To investigate methods for restoring and enhancing salt marsh vegetation in disturbed habitats.
Storm induced river flooding is known to reduce soil salinity and cause extreme sedimentation, which can encourage spartina colonization if it raises the mudflat elevations. From October 2, 1979 to September 17, 1980, the conditions and soil salinity fluctuations encouraged the growth of spartina and seed germination.
Spartina patches were sorted into three experimental groups for testing. Some patches were given nothing (control), some were fertilized with nitrogen, and some were covered with tiles to test drainage effects. There was no significant difference between the plot groups, which may be attributed to poor seasonal timing, a small measurement period, or already nitrogen saturated soil from nutrient rich sediments and flooding.
Spartina seedlings were transplanted to the west side of the ponds, which had previously been lacking in vegetation. Of the 66 cores that contained spartina shoots, 18 survived. Next, 20 clumps raised from seeds were planted at 1 m intervals and covered with aviary wire to minimize grazing, which was a major cause of mortality in the first round of planted shoots.
The next seedling transplant garden tested for transplant shock differences in fresh, brackish, and sea water. 29 clumps were raised for seedlings with 313 shoots total, and were randomly planted at 1m intervals adjacent to the first seedling transplant. These new shoots were also covered with wire cages. No significant difference was seen between the transplants within the different water types.

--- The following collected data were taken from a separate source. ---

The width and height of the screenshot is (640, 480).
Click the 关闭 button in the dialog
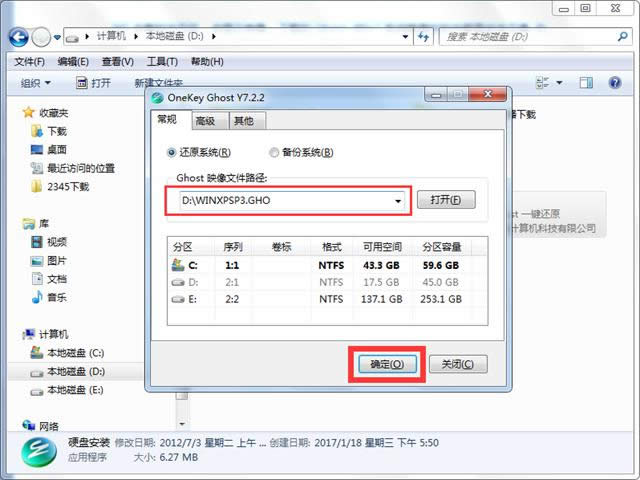(457, 364)
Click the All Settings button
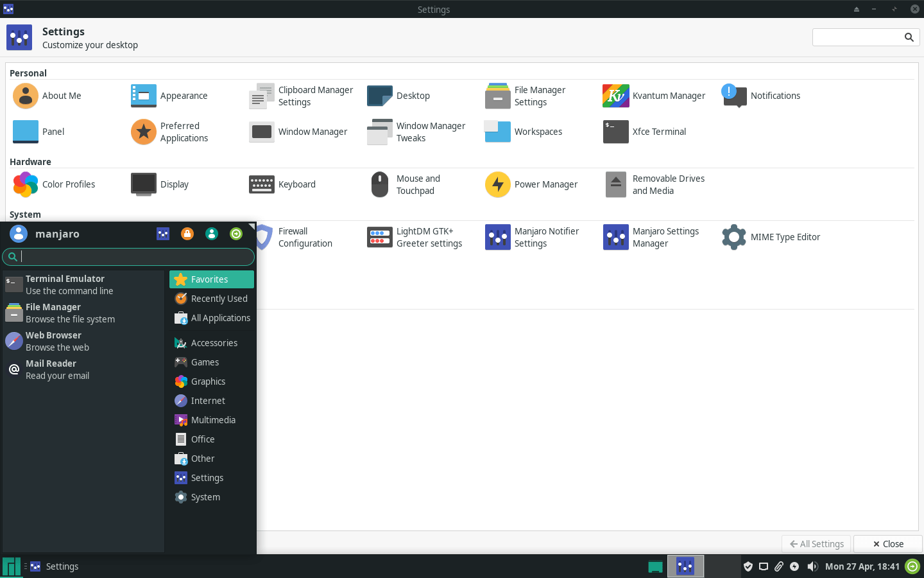 click(816, 544)
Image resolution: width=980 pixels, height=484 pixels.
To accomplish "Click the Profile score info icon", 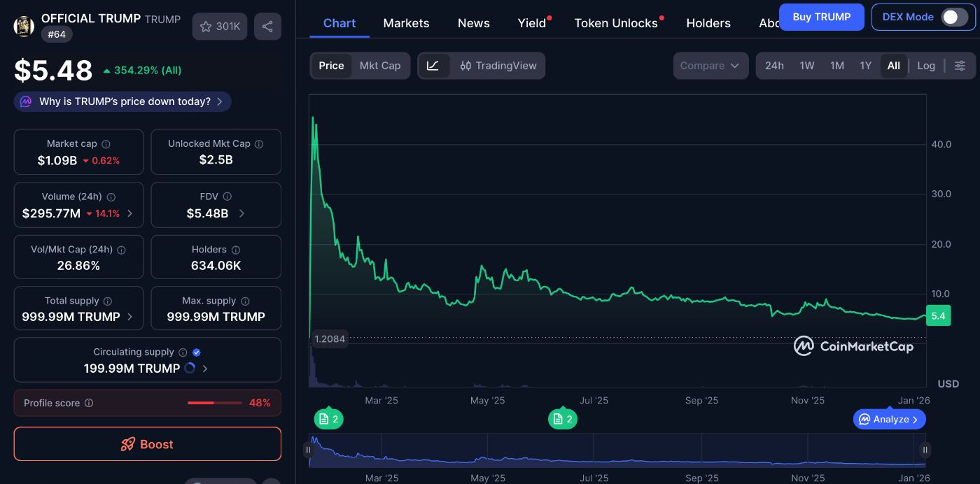I will pos(89,404).
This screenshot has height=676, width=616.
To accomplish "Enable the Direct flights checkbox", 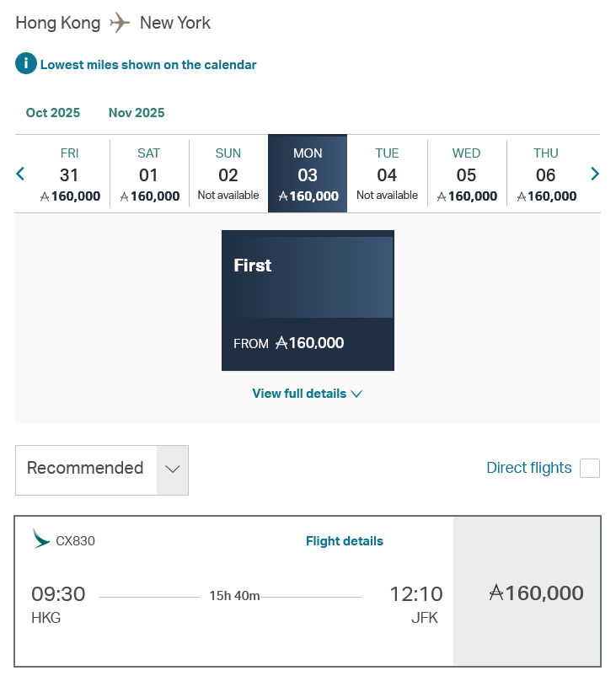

In the transplant garden from mature S. foliosa, 100 shoots were placed along the tidal creek on the south end of the lagoon. Of these, nearly 100% survived and expanded.
The successful establishment of 840 Spartina plants outside range of existing stands indicates that the species was limited by dispersal over the sewge ponds.
Spartina clones are known to retain sediment, which creates a positive feedback loop. In other words, sedimentation encourages spartina colonization, which in turn encourages more sedimentation. This is a known cause of habitat conversion, creating more areas for salt marsh vegetation and shorebird feeding.
Monitoring studies done in 1979 and 1980 indicated that some patches of the spartina were established from seed, one of the first documented instances of Spartina establishment from seed in San Diego county.
-Sewage evaporation ponds constructed (1930’s)
-Sewage ponds abandoned (1960’s)
-66 cores transplanted (1979)
-Census records 33 patches of Spartina on edge of sewage lagoon (June 29, 1979)
-9 experimental transplant gardens established (June 18, 1980)
– Census shows 103 separate Spartina patches total (July 11, 1980)
-100 Spartina shoots transplanted along tidal creek near south end of sewage lagoon (June 19, 1980)
-20 clumps raised from seeds transplanted (August 5, 1980)
– 2nd seedling transplant garden established (October 13, 1980)
– Census shows 100% survival (October 28, 1980)
-Access limited and Spartina plugs transplanted into the southern pond (1980/81)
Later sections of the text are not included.